# Resturant Faucets and Supplies



## Ron (Jun 12, 2008)

So when you need new faucets commercial kitchen, i.e. pre rinse ect..... do you get these from a restaurant equipment and supply house or does your supply house good about stocking such items.

I have found supply houses here are not good at stocking said faucets so we go through Curtis Resturant Supply. Who do you use mainly for these type of faucets and supplies?


----------



## user4 (Jun 12, 2008)

One of the supply houses we deal with is a stocking master distributor for several manufacturers, including Kohler, Moen, T&S brass, Chicago Faucet, and Lasco Bathware, so they always have what we need in stock. They sell almost as much product to other suppliers as they do to contractors.


----------



## Plumberman (Jul 7, 2008)

Same here.
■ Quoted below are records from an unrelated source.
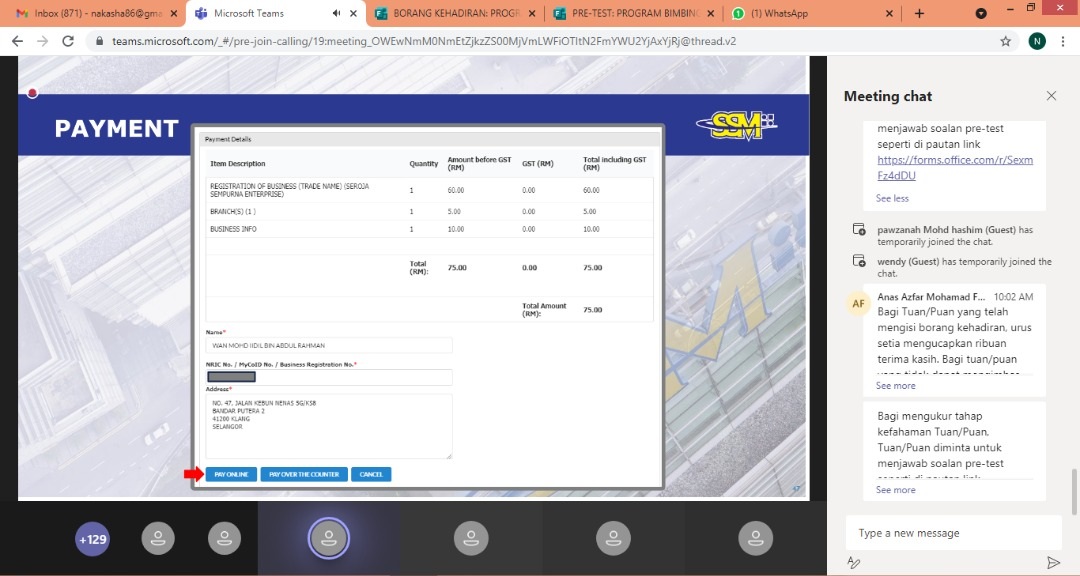Close the Meeting chat panel
The width and height of the screenshot is (1080, 576).
[1051, 96]
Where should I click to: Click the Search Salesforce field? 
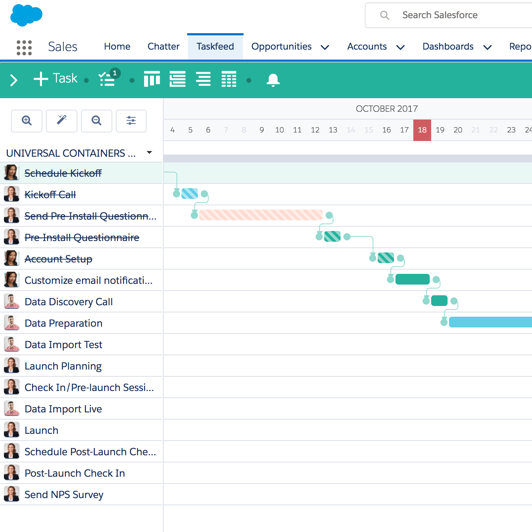(x=449, y=15)
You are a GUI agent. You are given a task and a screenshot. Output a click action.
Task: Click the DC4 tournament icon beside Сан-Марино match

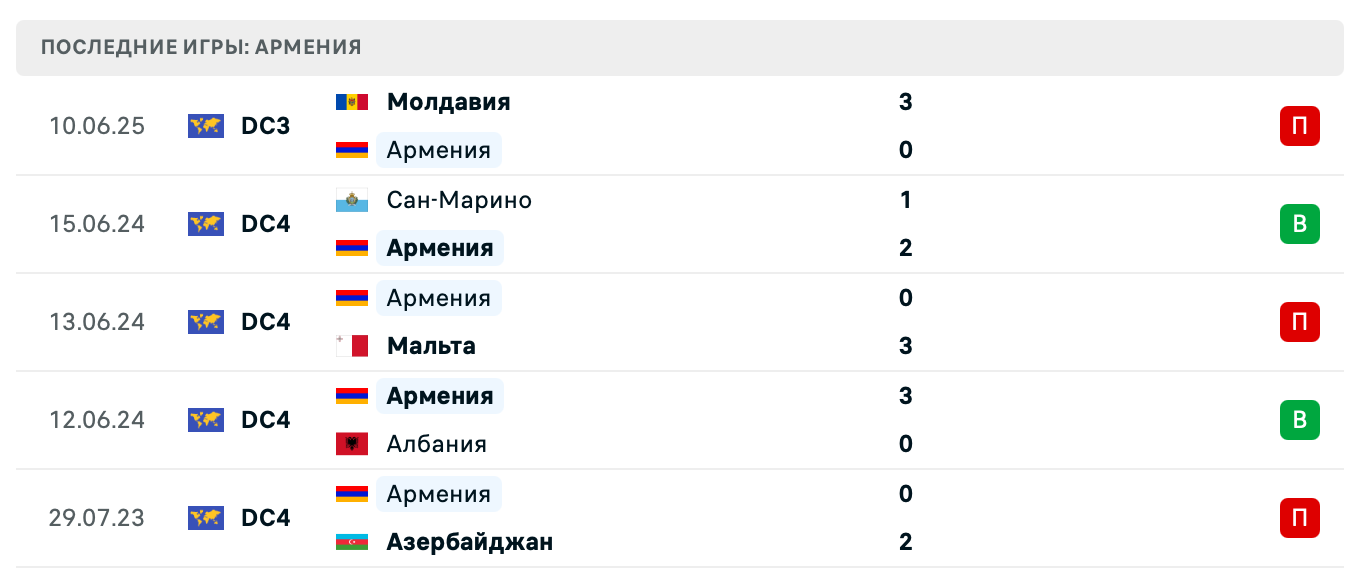coord(205,224)
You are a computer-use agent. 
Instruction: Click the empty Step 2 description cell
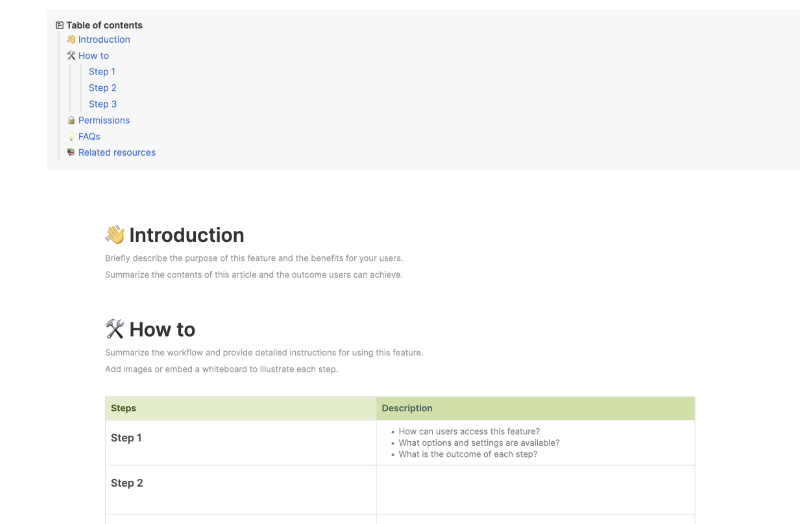click(x=535, y=489)
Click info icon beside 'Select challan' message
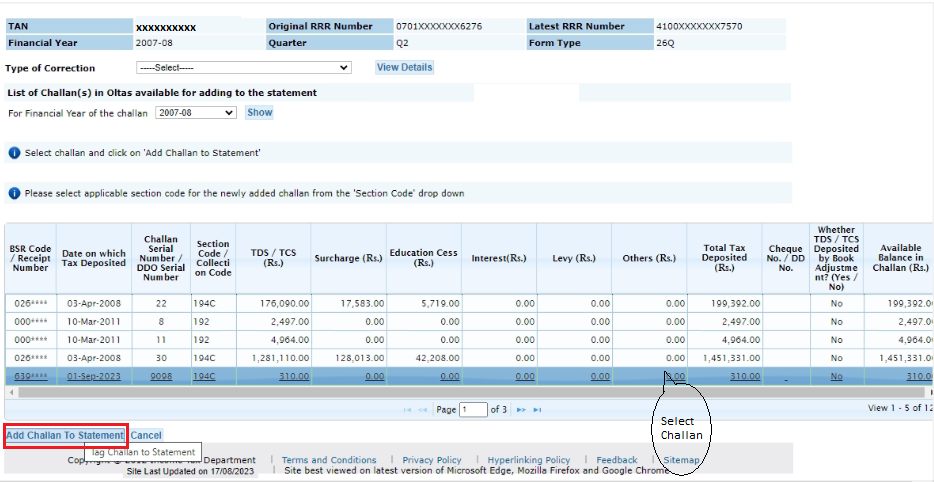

LCR Corperation is very good about having these faucets in stock, and if they dont have them they are next dayed from other LCR stores.


----------



## Bill (Jun 17, 2008)

When we do it the GC states in his contract that the restaurants has to supply all sinks and faucets that are specific to restaurants. If its like a hand wash sink, water cooler, or a regular sink then the GC gets them.


----------



## threaderman (Jun 17, 2008)

I usually start with my suppliers and take it from there.If push comes to shove you can usually find most products somewhere on line.


----------



## 422 plumber (Jul 31, 2008)

I do a lot of service work at Red Lobster and my gripe is the cheap faucets that the equipment guy sold them. I usually have to replace bar and hand sink faucets as there is no name on it. I always install Chicago faucets with the 1/4 turn ceramic cartridges. I also get a lot of hot water to cold bleedover because of the old style Chicago cartridge failure, throw in the new cartridges and you are the hero. 

Jeff


----------